*RECORDS SUPPLIED:*
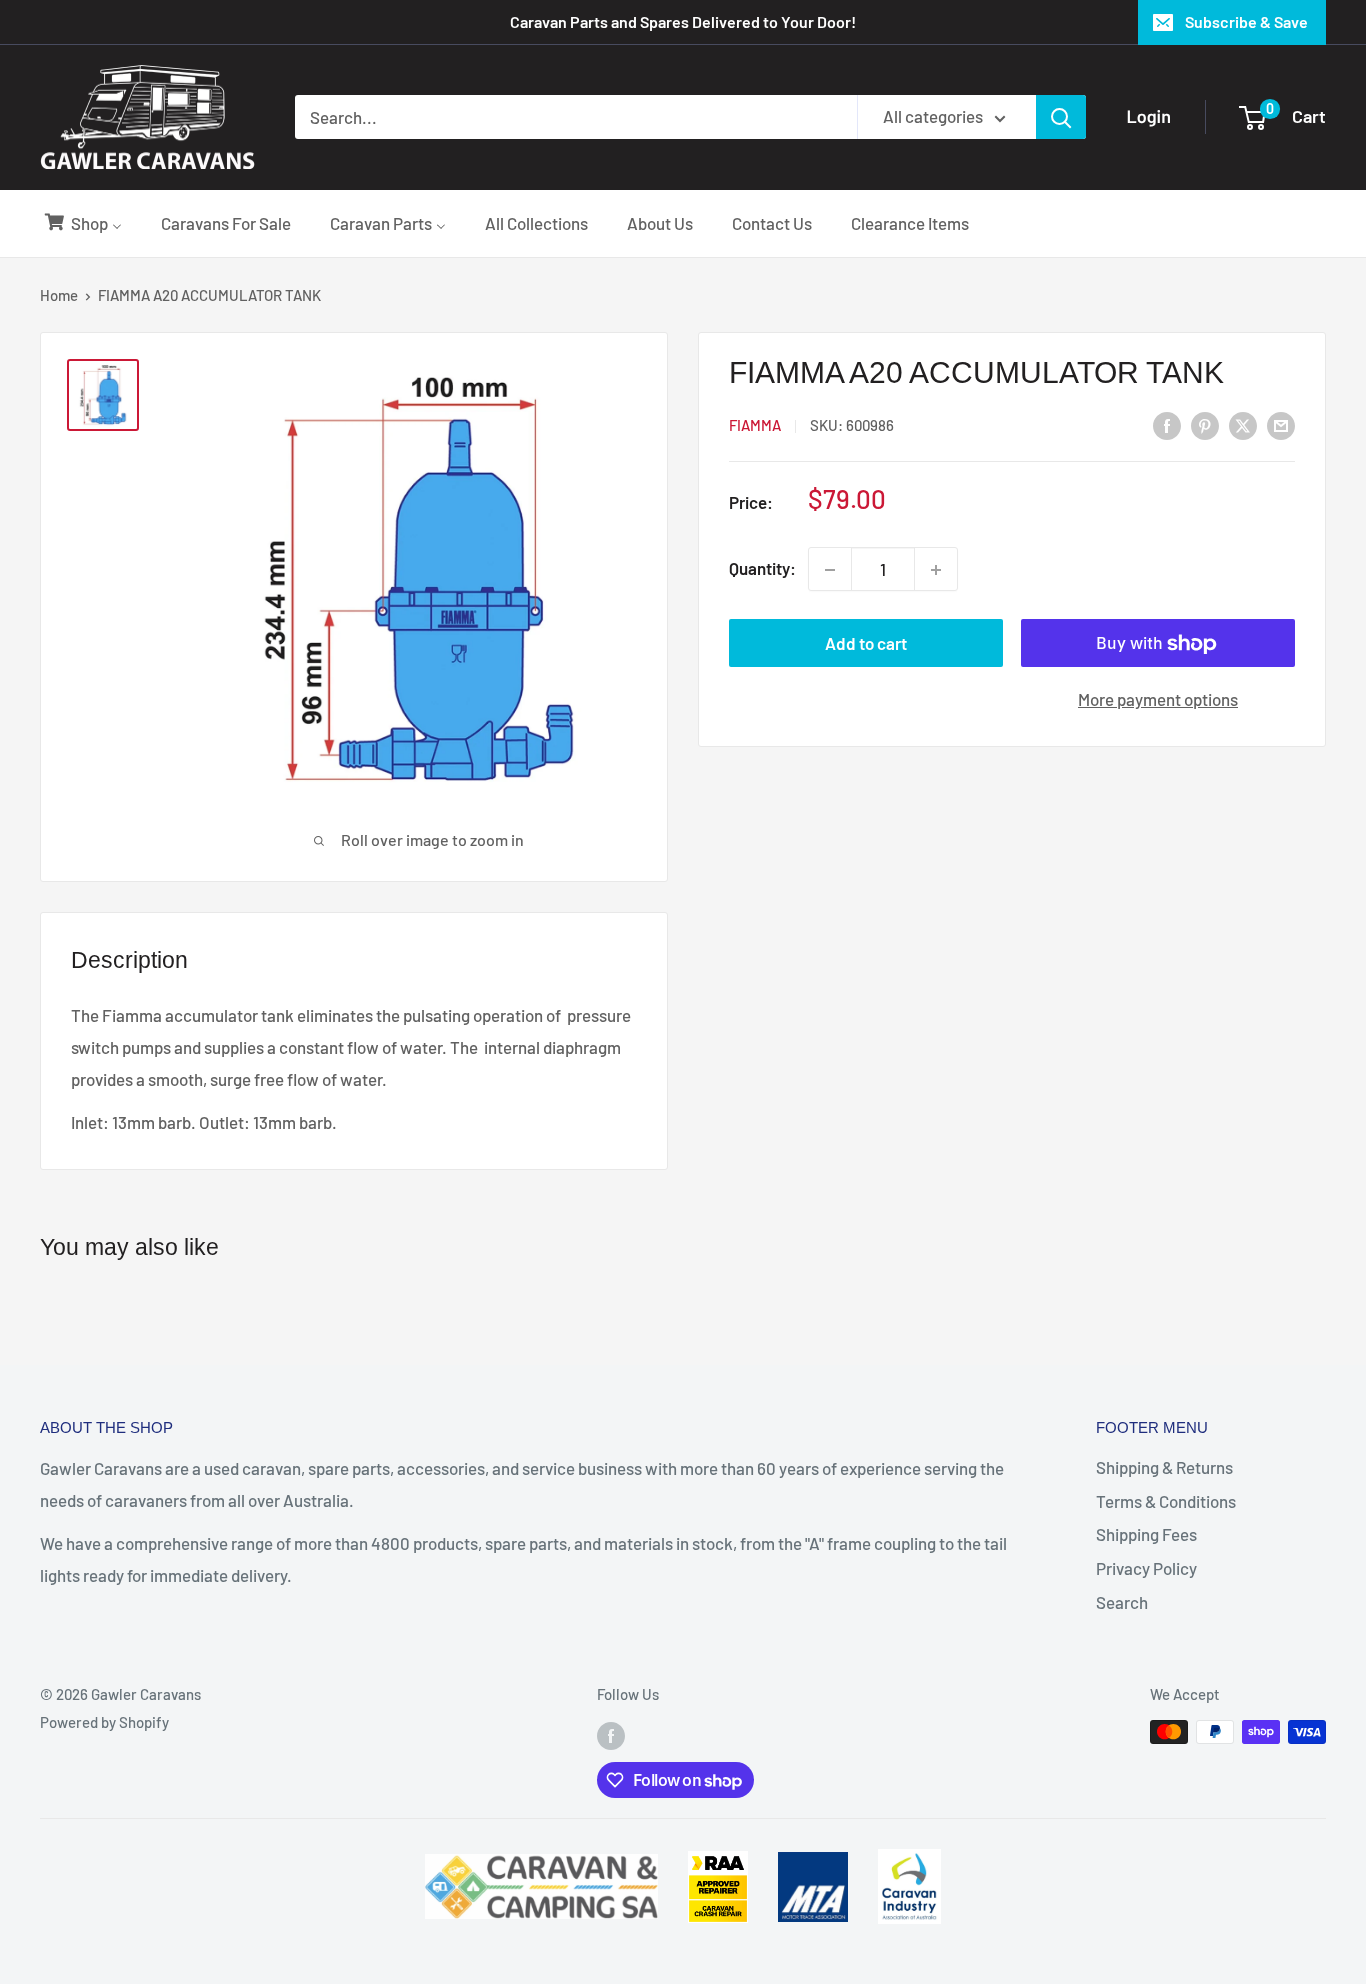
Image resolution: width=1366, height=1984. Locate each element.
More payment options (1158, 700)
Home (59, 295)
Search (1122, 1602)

==

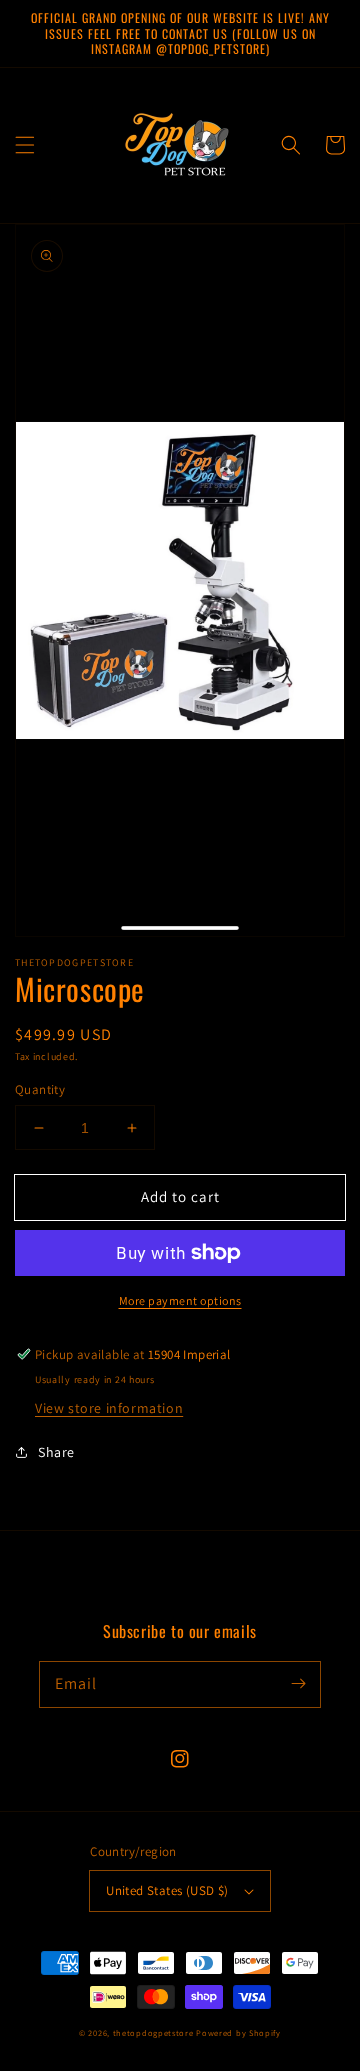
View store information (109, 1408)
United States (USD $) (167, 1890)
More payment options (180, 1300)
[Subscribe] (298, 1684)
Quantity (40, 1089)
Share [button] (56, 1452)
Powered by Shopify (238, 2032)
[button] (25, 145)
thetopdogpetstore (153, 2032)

*INSTRUCTIONS TO FOLLOW:* From the records above, give again exactly the lines running from the line with "View store information (109, 1408)" to the line with "thetopdogpetstore (153, 2032)", inclusive.

*OUTPUT OF THE EXERCISE:*
View store information (109, 1408)
United States (USD $) (167, 1890)
More payment options (180, 1300)
[Subscribe] (298, 1684)
Quantity (40, 1089)
Share [button] (56, 1452)
Powered by Shopify (238, 2032)
[button] (25, 145)
thetopdogpetstore (153, 2032)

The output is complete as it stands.